Qadir is author of the book "Relativity: An Introduction to the Special Theory" which has been translated in several different languages and is widely read by science students in colleges throughout Asia. He has attended more than 100 International and National Conferences and Seminars in the fields of Mathematics, Physics, Economics and the History and Philosophy of Science. He has published more than 250 research papers. He is the author of 12 books, 22 research level articles, 7 teaching journal papers, 32 popular articles, and 48 research preprints. He is noted for his work in mathematics and mathematical physics, in particular his contributions to general relativity and cosmology.

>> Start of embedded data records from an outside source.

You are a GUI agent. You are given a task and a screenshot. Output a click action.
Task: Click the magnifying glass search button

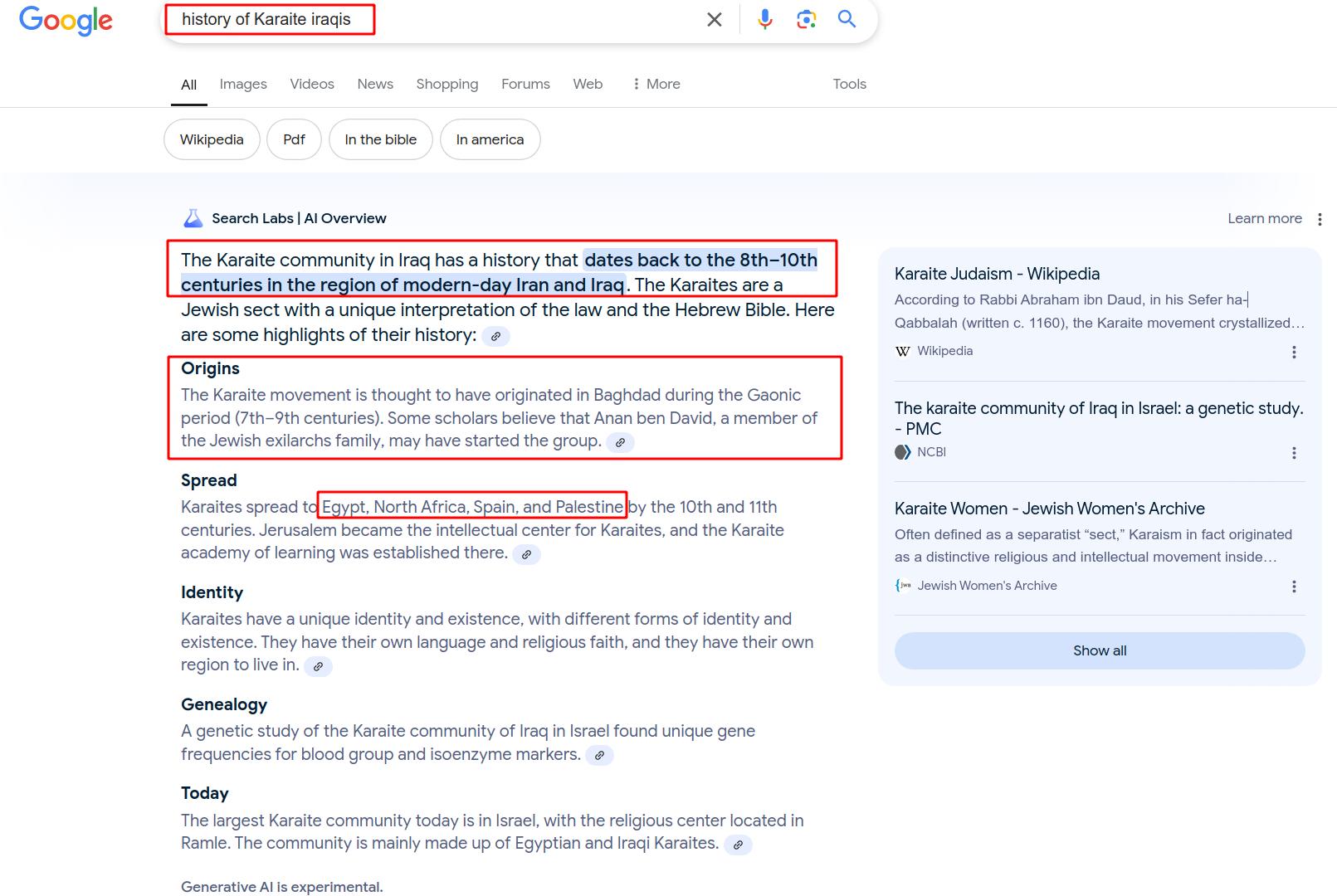pyautogui.click(x=847, y=19)
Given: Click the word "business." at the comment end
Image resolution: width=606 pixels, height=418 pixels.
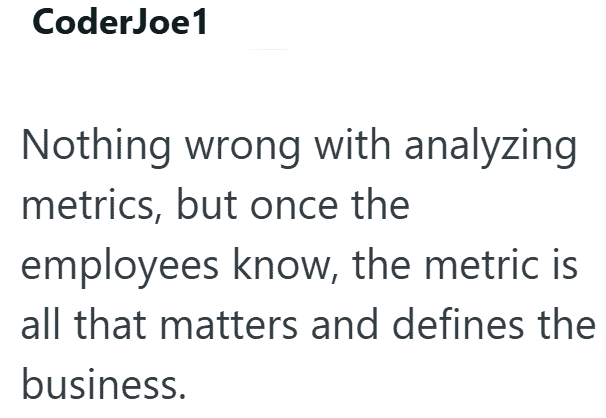Looking at the screenshot, I should pyautogui.click(x=104, y=384).
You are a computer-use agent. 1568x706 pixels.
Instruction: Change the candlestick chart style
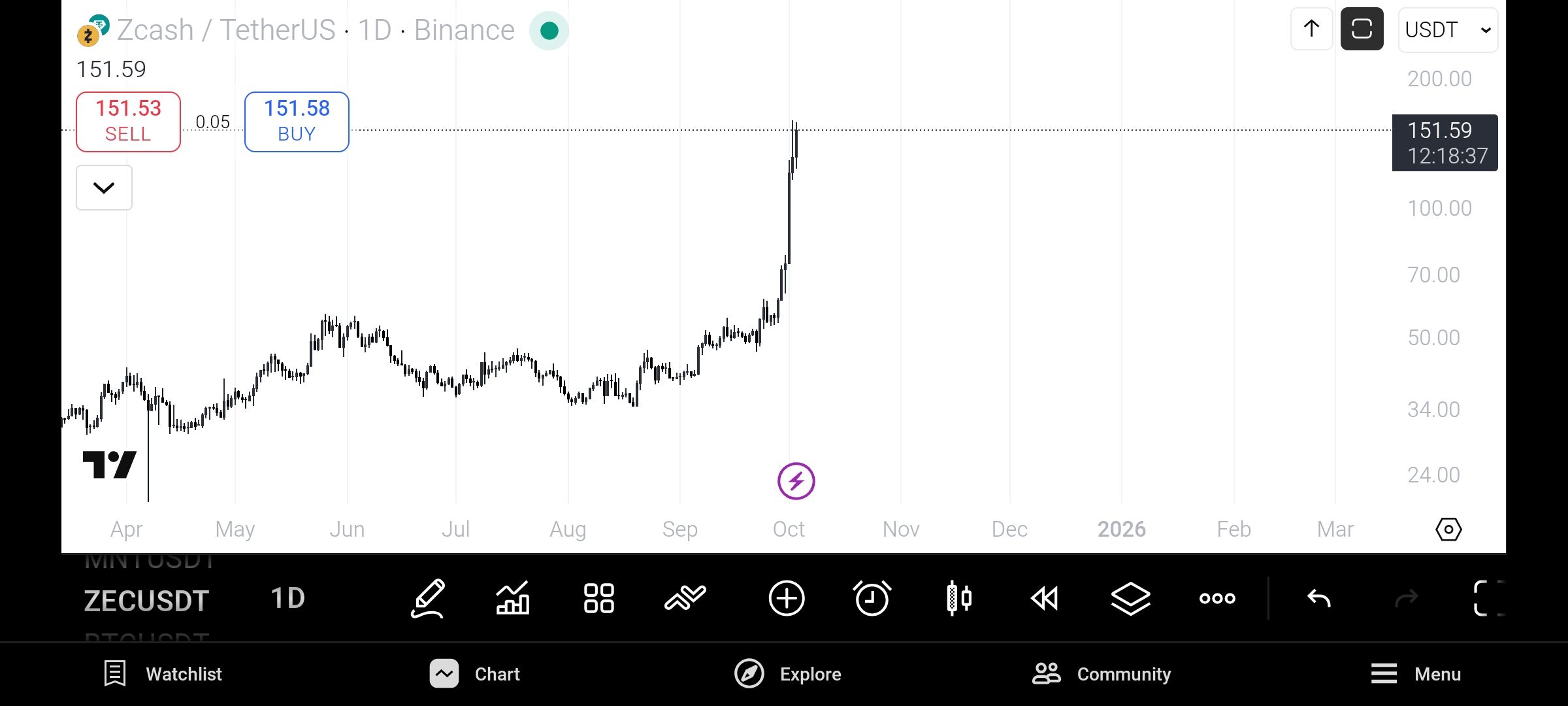pyautogui.click(x=958, y=598)
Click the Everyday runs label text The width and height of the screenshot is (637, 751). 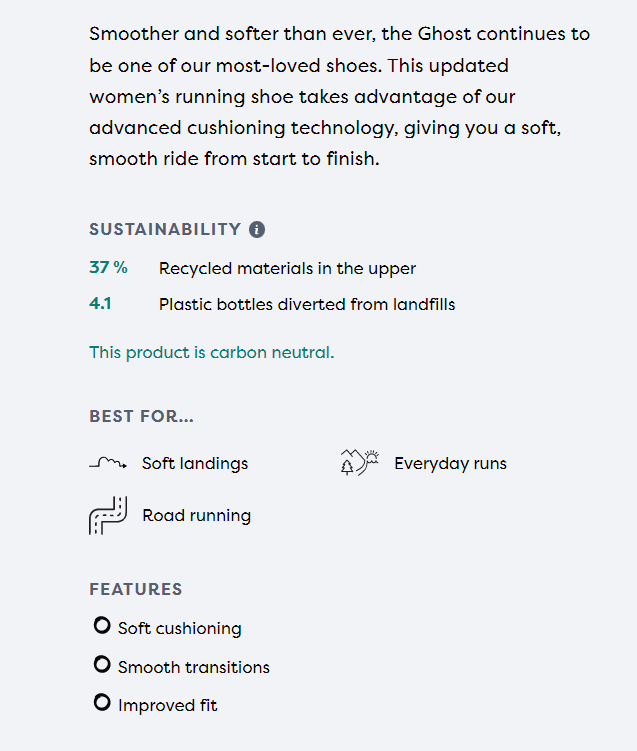click(450, 463)
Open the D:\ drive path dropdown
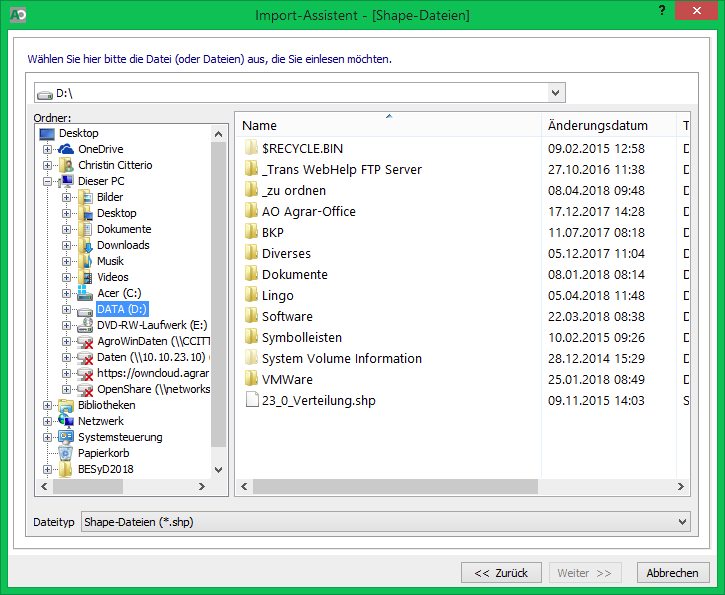The width and height of the screenshot is (725, 595). pyautogui.click(x=557, y=93)
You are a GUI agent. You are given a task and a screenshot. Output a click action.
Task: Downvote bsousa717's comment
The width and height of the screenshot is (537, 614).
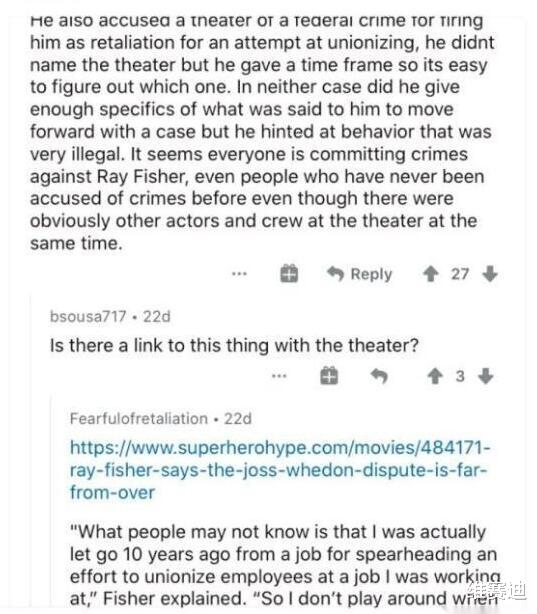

Asghar Qadir comes from a family whose members played important role in the formative years of Pakistan. His father, Manzur Qadir was a Pakistani jurist in 1960s and served as foreign minister in President Ayub Khan’s cabinet from 1958 to 1962. Asghar is also the grandson of Sir Abdul Qadir. His maternal grandfather, Sir Mian Fazl-i-Hussain was a notable politician from Punjab and founder of the Unionist Party (Punjab). His mother, Asghari, was the daughter of Sir Mian Fazl-i-Hussain.

Early life and education
Asghar Qadir was born in Simla (now Shimla) of British Indian Empire in 1946 to a middle-class family. After the independence of Pakistan in 1947, Qadir's family migrated to Lahore, West Pakistan, where they were settled in a house provided by the Government of Pakistan. In 1963, Qadir travelled to United Kingdom on a Commonwealth scholarship which he applied and qualified for. In 1963, Qadir attended the University of London and received his BSc(Hons) in Mathematics.

The same year, he became an A.R.S.C and also obtained his BS in Physics and DIC in Mathematics. In 1969, Qadir pursued his MSc in Mathematics, followed by PhD in Mathematical Physics and Theory of relativity with the specialisation in Twistor theory, under the supervision of Roger Penrose in 1971. He pioneered the mathematical contributions to the development of Special relativity and the twistor theory, which is the approach to the problems of fundamental physics pioneered by Roger Penrose.

Research and Career
Asghar was at University of Texas at Austin as a Fulbright Visiting Scholar during 1978/79 and 1986/87. In these  periods he worked with John Archibald Wheeler on Black Holes.

Rutherford High Energy Laboratory
Qadir became a research associate and fellow at the Rutherford High Energy Laboratory (it is now known as Rutherford Appleton Laboratory (RAL)) where he continued his research in the field of advanced computational mathematics. There, he worked in a complex mathematical applications arise in the theory of nuclear fission at the ISIS neutron source – a neutron scattering facility that mathematically studies the structure and behaviour of nuclear materials in a fission process. However, in early 1971, he came back to Pakistan and joined Quaid-e-Azam University as a research associate. In 1982, he became associate professor and then subsequently became a chairman of the department of mathematics in 1986.

Academic career
While in Pakistan, in the midst of the Indo-Pak War of 1971, Qadir was serving as a senior research associate at the University of Islamabad. After the Multan meeting, held on 20 January 1972, Qadir's colleagues and peers had quietly disappeared from campus. Qadir's close friend Riazuddin invited by him to Nilore to continue and carry out his advanced research at the Pakistan Atomic Energy Commission (PAEC). As an eminent and noted mathematician, Qadir was given the task to calculate critical mass and the physics cross-section calculations. Qadir, at first, adopted the Monte Carlo method for evaluating complicated mathematical integrals that arise in the theory of nuclear chain reactions. The mathematical calculations were brought up to Riazuddin, but Riazuddin already adopted the method earlier. Despite Riazuddin's and his calculations, Qadir then approached a better method to develop the fission device.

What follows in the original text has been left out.